Who is Kannon?
The bodhisattva Kannon (known in Chinese as Guanyin and Avalokitesvara in Sanskrit) is a common sight at Japanese temple grounds. Kannon is the bodhisattva associated with compassion, and Jesuit missionaries dubbed her “The Goddess of Mercy.” A bodhisattva is a being who is capable of Nirvana but chooses to abstain from enlightenment through compassion for the sufferings of others. There are many different aspects of Kannon, both physically and in terms of spiritual representation.
Byakue Daikannon - Takasaki (Gunma Prefecture)

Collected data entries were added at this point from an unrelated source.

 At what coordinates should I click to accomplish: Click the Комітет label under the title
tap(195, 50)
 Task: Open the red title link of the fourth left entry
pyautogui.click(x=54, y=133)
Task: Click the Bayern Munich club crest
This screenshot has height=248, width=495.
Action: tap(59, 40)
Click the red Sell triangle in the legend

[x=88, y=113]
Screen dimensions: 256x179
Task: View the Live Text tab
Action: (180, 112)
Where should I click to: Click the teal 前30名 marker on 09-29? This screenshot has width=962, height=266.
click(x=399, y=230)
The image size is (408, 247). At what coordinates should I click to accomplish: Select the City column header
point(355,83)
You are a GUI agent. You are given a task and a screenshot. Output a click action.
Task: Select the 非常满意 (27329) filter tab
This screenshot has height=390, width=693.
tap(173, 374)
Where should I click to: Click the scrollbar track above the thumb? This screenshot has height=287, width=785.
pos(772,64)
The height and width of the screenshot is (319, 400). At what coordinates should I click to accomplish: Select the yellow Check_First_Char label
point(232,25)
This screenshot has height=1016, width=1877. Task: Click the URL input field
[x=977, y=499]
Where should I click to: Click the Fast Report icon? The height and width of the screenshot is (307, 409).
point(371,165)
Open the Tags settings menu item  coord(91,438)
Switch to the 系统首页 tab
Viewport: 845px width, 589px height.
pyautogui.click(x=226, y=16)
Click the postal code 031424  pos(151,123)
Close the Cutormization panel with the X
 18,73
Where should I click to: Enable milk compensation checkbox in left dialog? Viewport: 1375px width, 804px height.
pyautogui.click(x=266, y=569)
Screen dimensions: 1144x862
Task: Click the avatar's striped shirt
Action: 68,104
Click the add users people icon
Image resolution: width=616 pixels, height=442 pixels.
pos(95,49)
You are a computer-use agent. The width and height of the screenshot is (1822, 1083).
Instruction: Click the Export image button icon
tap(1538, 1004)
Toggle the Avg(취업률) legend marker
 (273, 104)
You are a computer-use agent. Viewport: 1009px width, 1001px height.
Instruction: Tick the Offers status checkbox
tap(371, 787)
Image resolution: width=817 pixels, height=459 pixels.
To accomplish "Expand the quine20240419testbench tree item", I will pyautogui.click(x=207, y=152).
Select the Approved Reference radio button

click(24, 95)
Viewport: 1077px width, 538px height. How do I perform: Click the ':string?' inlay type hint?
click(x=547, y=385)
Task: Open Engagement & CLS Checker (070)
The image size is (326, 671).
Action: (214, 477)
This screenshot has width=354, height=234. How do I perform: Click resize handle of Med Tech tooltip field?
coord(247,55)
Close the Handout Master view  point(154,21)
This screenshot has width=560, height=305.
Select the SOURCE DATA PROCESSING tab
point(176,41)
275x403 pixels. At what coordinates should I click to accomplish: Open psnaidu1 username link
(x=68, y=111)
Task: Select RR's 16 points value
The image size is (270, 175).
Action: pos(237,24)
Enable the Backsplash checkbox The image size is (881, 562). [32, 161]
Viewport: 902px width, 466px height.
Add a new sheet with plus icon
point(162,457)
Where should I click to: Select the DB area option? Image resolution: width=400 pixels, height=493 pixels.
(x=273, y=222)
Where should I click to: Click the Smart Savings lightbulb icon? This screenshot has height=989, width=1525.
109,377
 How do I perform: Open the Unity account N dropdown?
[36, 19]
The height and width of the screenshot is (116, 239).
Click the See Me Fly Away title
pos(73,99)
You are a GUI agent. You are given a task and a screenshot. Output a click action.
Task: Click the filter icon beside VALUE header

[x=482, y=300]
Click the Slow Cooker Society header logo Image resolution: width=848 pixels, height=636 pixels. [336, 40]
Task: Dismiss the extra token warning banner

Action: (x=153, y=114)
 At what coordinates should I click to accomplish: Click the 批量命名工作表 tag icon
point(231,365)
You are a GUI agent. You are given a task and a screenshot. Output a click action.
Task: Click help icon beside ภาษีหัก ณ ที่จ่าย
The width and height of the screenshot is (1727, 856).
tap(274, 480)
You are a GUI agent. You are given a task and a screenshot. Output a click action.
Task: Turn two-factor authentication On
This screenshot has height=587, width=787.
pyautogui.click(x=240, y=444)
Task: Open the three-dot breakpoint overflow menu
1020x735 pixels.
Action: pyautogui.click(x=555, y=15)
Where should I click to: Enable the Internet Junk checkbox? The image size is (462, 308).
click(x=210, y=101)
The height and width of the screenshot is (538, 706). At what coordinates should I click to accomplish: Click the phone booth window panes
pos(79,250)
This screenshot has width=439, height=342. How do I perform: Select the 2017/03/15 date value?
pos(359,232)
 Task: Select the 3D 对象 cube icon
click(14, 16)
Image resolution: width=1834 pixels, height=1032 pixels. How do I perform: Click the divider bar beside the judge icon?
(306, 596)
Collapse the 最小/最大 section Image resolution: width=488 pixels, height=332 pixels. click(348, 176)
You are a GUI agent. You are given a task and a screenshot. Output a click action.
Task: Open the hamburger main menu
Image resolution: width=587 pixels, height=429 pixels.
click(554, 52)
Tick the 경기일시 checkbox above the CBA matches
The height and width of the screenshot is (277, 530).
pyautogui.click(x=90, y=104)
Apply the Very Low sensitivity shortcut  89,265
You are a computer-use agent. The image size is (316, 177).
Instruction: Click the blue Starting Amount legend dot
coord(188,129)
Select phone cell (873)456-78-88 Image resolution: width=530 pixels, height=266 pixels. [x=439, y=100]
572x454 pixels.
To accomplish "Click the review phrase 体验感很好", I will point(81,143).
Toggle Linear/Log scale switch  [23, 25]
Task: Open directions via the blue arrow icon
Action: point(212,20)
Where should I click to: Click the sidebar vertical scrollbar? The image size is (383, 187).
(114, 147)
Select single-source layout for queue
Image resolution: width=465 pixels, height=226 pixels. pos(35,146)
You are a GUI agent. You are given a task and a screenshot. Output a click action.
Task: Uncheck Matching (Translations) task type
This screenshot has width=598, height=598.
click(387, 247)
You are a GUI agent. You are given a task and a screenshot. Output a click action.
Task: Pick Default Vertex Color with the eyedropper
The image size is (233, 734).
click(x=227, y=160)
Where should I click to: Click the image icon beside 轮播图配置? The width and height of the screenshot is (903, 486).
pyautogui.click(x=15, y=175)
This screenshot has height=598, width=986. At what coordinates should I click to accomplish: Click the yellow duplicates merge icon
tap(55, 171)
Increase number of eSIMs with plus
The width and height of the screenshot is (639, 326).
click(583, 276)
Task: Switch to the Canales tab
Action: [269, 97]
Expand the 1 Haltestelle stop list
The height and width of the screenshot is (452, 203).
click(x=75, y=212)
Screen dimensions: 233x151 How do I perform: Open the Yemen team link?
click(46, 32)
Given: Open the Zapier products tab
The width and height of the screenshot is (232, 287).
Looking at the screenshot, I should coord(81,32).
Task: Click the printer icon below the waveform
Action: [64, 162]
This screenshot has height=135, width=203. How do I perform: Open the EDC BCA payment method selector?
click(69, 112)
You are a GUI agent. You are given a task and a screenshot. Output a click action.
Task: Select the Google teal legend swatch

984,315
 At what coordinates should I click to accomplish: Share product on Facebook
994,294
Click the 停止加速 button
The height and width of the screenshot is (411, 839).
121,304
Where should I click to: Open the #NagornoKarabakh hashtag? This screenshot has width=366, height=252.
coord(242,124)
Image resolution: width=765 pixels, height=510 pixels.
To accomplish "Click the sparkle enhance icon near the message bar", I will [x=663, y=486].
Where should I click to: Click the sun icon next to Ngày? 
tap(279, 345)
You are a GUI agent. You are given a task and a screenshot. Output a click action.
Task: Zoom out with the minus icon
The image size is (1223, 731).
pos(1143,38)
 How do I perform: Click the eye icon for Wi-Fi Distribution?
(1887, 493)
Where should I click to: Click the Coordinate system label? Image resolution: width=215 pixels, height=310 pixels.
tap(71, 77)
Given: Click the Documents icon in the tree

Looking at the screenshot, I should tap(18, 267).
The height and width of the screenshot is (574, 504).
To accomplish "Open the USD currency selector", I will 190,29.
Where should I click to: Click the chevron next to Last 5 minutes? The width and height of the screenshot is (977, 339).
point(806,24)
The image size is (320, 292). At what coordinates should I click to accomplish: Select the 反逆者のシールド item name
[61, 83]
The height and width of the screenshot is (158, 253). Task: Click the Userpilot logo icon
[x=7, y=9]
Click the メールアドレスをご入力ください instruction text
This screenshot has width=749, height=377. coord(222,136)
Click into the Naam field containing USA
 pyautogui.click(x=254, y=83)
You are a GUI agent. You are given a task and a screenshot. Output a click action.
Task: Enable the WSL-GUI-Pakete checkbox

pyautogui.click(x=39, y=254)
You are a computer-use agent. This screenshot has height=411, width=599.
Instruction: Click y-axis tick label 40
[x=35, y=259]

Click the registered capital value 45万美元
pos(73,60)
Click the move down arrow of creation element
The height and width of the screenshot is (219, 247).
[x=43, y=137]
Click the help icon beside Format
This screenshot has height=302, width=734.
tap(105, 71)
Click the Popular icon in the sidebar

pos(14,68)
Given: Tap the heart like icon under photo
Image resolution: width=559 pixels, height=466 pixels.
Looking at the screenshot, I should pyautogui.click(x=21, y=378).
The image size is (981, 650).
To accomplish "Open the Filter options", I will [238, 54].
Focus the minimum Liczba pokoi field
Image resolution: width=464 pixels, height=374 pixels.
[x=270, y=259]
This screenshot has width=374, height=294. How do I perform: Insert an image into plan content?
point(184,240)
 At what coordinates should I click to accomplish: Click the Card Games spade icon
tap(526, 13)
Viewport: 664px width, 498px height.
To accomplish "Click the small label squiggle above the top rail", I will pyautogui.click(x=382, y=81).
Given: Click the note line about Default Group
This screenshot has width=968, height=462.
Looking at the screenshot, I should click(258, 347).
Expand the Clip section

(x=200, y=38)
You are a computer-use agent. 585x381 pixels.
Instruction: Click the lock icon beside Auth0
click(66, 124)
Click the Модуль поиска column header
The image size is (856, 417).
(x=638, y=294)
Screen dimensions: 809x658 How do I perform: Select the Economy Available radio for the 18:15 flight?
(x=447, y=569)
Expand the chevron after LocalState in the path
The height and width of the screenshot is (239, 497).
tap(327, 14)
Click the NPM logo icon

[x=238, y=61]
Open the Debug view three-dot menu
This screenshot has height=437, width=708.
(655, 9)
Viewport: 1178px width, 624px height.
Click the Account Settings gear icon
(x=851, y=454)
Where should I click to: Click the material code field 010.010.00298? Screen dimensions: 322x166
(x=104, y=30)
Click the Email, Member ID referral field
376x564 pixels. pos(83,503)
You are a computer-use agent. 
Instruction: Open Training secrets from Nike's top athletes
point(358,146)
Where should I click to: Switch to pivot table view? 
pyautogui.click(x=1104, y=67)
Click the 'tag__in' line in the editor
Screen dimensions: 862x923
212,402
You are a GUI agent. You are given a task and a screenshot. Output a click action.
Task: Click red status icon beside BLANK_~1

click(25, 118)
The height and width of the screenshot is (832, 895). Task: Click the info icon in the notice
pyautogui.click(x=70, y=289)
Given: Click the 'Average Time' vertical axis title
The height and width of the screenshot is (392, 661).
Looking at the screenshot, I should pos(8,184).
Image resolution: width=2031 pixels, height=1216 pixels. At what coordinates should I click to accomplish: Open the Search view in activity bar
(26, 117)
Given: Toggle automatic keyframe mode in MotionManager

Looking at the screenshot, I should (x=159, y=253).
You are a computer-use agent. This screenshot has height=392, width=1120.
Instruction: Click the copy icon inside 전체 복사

Built in 1936 by a local businessman, this Byakue (White-Robed) Daikannon statue is the pride of the people of Takasaki, along with its daruma dolls, for which Takasaki is nationally known. The statue is the first stop on a pilgrimage of 88 holy sites in the Kanto region 88 Holy Grounds pilgrimage route, which runs through the Kanto prefectures. The statue stands about 42 meters tall (about 138 feet), and the inside is divided into nine levels, with stairs that reach up to the statue's shoulders—the top offers a lovely view of the surrounding city. The park surrounding the statue is especially lovely in spring, thanks to cherry blossoms, and in fall, thanks to the colorful foliage. It costs ¥300 to enter.
Take the Gurin Bus from Platform 8 at Takasaki Station. It takes about 20 minutes one-way.
Usami Kannon - Usami (Shizuoka Prefecture)
If you want off the beaten track, this is a great place to do it! Japan’s largest sitting Kannon is not only somewhat difficult to get to, but it’s also open only one day a week (Thursdays). But with a stunning and unique temple complex overlooking the sea, and a beautiful seated Kannon waiting, it is well worth the trip!
It takes about two hours from Shinjuku Station to Usami Station, which can be found on the eastern side of the Izu Peninsula. There are no buses to the temple, so a taxi is your best bet. If there is no taxi at the station, there is a taxi station a short walk up the main thoroughfare from the station. Walking is possible, but requires an hour-long trek each way. You’ll pass shuttered mikan (basically Japanese tangerines) shops on the roadside, once brightly covered and plastered in signs, suggesting they used to be the pride of the area. As you get closer, the Kannon’s head will sink into the canopies; the next time you see her, she will be towering over you, at a height of 50 meters (about 164 feet). The complex costs ¥500 to enter. If being open only once a week wasn’t quirky enough, the first thing you’ll see when you arrive is a ship called the Anmaru, which has been refurbished as a family restaurant. Inside the temple, you’ll find the Seven Lucky Gods, hundreds of statues (including some from Tibet and Nepal), and various satellite temple buildings. The top of the complex offers a lovely view of the ocean and surroundings.
From Usami Station, it is about an hour-long walk or a 15 minute taxi ride.
Sendai Daikannon - Sendai (Miyagi Prefecture)
The Sendai Daikannon was built for the 100th anniversary of the foundation of the city of Sendai. She is known as Nyoirin Kannon, or "wish-granting Kannon," because of the wishing gem she holds in her right hand. This gem manifests any desires and alleviates any hardship, supposedly a metaphor for the teachings of Buddha. In her left hand she carries the mizugame, a water jar that holds water of wisdom, and is one of the eight symbols of good fortune. At 100 meters (328 feet), this statue is the tallest Kannon statue in Japan, and the tallest Nyoirin Kannon in the world.
Don’t let the dilapidated exterior put you off—the inside of the Kannon is one of the most spiritual places in Sendai. The statue requires a modest ¥500 to enter. Visitors take an elevator to the 12th floor and walk down a dark, spiraling cavern. As you pass each floor, you will find smaller statues of various Buddhist deities, 108 in total, symbolizing the 108 earthly passions and desires of humans. It is said that visitors can remove each earthly desire by visiting all the statues. The voices from other patrons echo inside the hollow body, creating a ghostly, spiritual atmosphere.
Take the bus from Platform 14 at Sendai Station. It takes about 30 minutes each way. It is unfortunately not included in the Loople Sendai day trip ticket, but the bus platforms are close to each other.